## PROVIDED TEXT
Amazon's deal to buy Whole Foods may mark a number of things: the end of Whole Foods as an independent company; the end of grocery business; the end of the hard line between the internet and brick and mortar; the moment we should have known that Amazon was going to take over the economy, though I am not entirely convinced of that.

It will also mark the end of one of the most, perhaps only, reasonable executive compensation schemes in America.

No one will cry for Whole Foods CEO John Mackey, of course. Forbes estimates his net worth at $76 million. The Amazon deal made him $9 million richer practically overnight. That nine-figure payout is one most Americans will never see. But it should also be noted that in America's executive suites, a nine-figure payout -- especially when a megadeal like Amazon-Whole Foods is involved -- is just as rare. They are usually much, much higher.

## DIRECTIVES
1/ Reproduce the part of the Whole Foods passage starting at "No one will" and ending at "much, much higher.".
2/ In the Whole Foods passage, how much does Forbes estimate John Mackey's net worth to be?
3/ Turn the paragraph of the Whole Foods passage that begins "Amazon's deal to buy Whole Foods" into a short list.

## SUPPLIED RECORDS

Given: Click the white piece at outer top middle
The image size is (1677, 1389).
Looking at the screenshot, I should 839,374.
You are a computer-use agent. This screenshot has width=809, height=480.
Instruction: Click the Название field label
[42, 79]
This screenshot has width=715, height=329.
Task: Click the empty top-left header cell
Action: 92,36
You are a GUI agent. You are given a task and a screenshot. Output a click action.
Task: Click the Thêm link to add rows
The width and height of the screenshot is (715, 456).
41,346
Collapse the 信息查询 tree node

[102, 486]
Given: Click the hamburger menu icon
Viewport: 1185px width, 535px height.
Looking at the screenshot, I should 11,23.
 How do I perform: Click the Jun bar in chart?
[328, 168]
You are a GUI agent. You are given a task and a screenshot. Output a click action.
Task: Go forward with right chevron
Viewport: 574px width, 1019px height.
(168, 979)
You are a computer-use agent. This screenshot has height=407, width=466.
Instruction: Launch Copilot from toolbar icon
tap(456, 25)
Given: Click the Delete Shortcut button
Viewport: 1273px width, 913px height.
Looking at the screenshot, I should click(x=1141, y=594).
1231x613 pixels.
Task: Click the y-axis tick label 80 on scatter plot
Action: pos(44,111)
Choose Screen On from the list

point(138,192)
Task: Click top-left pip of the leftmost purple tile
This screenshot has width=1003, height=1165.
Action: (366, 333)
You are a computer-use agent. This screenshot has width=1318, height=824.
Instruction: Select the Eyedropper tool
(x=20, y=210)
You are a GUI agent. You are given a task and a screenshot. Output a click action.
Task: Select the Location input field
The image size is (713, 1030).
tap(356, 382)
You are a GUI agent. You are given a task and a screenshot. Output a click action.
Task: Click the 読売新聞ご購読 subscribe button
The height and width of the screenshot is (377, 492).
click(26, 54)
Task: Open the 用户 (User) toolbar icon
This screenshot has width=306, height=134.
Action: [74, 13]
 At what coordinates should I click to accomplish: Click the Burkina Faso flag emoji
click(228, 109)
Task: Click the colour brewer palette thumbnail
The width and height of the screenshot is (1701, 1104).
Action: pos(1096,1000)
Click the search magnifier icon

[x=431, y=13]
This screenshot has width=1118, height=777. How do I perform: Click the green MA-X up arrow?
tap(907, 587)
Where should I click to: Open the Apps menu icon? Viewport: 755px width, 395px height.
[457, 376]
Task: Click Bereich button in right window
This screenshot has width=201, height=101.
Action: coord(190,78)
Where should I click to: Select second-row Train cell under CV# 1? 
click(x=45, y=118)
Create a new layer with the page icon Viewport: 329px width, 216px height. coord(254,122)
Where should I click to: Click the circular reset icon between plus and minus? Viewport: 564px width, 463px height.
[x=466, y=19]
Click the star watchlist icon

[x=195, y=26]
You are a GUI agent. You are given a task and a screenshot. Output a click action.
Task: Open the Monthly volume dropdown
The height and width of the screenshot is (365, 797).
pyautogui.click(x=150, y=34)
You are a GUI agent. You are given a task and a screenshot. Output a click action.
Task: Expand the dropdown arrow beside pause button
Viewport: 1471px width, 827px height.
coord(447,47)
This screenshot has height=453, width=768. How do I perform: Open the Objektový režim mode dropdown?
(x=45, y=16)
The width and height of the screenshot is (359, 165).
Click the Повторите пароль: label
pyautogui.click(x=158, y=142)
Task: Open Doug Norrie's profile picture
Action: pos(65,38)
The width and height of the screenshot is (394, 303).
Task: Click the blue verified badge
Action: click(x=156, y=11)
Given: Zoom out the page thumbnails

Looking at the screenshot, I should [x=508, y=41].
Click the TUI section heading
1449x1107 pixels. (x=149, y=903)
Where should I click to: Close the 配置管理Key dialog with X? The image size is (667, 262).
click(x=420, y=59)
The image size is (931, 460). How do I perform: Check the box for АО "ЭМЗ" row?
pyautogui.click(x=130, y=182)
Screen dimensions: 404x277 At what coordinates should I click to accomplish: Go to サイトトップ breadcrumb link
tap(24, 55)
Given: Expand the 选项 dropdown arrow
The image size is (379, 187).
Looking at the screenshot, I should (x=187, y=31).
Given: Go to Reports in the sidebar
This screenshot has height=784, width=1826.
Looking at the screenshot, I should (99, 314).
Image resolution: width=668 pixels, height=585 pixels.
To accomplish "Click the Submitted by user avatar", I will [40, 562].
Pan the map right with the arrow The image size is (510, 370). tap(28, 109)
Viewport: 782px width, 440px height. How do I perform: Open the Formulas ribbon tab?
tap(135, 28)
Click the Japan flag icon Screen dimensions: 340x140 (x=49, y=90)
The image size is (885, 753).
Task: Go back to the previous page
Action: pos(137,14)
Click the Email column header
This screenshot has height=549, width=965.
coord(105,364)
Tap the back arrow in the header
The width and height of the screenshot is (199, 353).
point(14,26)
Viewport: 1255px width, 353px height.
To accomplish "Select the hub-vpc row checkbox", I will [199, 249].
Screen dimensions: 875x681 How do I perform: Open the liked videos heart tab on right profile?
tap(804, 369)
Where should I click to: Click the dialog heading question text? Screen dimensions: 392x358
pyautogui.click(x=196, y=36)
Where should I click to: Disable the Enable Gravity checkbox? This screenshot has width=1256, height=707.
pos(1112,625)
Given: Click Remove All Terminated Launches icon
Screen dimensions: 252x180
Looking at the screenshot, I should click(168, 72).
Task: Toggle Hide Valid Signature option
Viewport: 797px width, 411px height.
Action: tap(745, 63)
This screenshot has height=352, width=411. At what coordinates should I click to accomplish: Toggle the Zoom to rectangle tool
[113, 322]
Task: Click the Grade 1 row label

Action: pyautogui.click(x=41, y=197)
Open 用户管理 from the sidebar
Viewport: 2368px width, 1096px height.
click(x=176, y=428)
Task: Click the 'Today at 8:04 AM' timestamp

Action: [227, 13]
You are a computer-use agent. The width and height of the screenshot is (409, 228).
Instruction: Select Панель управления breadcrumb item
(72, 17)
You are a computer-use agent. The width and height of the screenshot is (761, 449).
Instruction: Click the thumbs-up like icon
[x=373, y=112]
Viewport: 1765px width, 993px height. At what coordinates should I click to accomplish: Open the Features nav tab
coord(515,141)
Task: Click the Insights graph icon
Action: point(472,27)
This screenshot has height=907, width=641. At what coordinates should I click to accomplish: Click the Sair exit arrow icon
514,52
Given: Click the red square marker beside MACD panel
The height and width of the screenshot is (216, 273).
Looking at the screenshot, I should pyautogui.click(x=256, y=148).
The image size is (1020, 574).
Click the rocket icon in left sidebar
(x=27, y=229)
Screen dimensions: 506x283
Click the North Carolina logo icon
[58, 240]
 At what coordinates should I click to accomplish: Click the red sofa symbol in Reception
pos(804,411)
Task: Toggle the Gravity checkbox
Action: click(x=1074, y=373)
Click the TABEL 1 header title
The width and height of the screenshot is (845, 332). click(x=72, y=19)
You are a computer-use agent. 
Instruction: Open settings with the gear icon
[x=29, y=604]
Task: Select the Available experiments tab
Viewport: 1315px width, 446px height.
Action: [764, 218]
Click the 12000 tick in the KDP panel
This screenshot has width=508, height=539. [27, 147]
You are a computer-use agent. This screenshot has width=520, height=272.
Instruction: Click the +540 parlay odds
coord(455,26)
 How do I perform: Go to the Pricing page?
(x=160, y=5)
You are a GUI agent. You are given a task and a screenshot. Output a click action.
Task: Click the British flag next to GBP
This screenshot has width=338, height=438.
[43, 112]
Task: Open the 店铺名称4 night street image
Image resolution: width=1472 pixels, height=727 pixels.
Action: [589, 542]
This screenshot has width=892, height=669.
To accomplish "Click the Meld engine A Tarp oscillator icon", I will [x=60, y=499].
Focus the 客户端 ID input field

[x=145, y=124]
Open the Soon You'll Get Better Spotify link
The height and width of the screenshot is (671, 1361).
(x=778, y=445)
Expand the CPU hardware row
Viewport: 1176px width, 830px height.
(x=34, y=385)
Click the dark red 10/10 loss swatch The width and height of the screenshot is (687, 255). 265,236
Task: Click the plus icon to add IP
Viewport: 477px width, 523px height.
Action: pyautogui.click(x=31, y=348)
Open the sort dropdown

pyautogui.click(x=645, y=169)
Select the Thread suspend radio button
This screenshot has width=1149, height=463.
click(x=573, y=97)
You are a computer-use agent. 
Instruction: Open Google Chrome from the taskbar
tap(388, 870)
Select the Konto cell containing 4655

## SOLVED PROBLEMS
1/
No one will cry for Whole Foods CEO John Mackey, of course. Forbes estimates his net worth at $76 million. The Amazon deal made him $9 million richer practically overnight. That nine-figure payout is one most Americans will never see. But it should also be noted that in America's executive suites, a nine-figure payout -- especially when a megadeal like Amazon-Whole Foods is involved -- is just as rare. They are usually much, much higher.

2/ $76 million.

3/
Amazon's deal to buy Whole Foods may mark:
- the end of Whole Foods as an independent company
- the end of the grocery business
- the end of the hard line between the internet and brick and mortar
- the moment we should have known Amazon would take over the economy (the writer is not entirely convinced of this)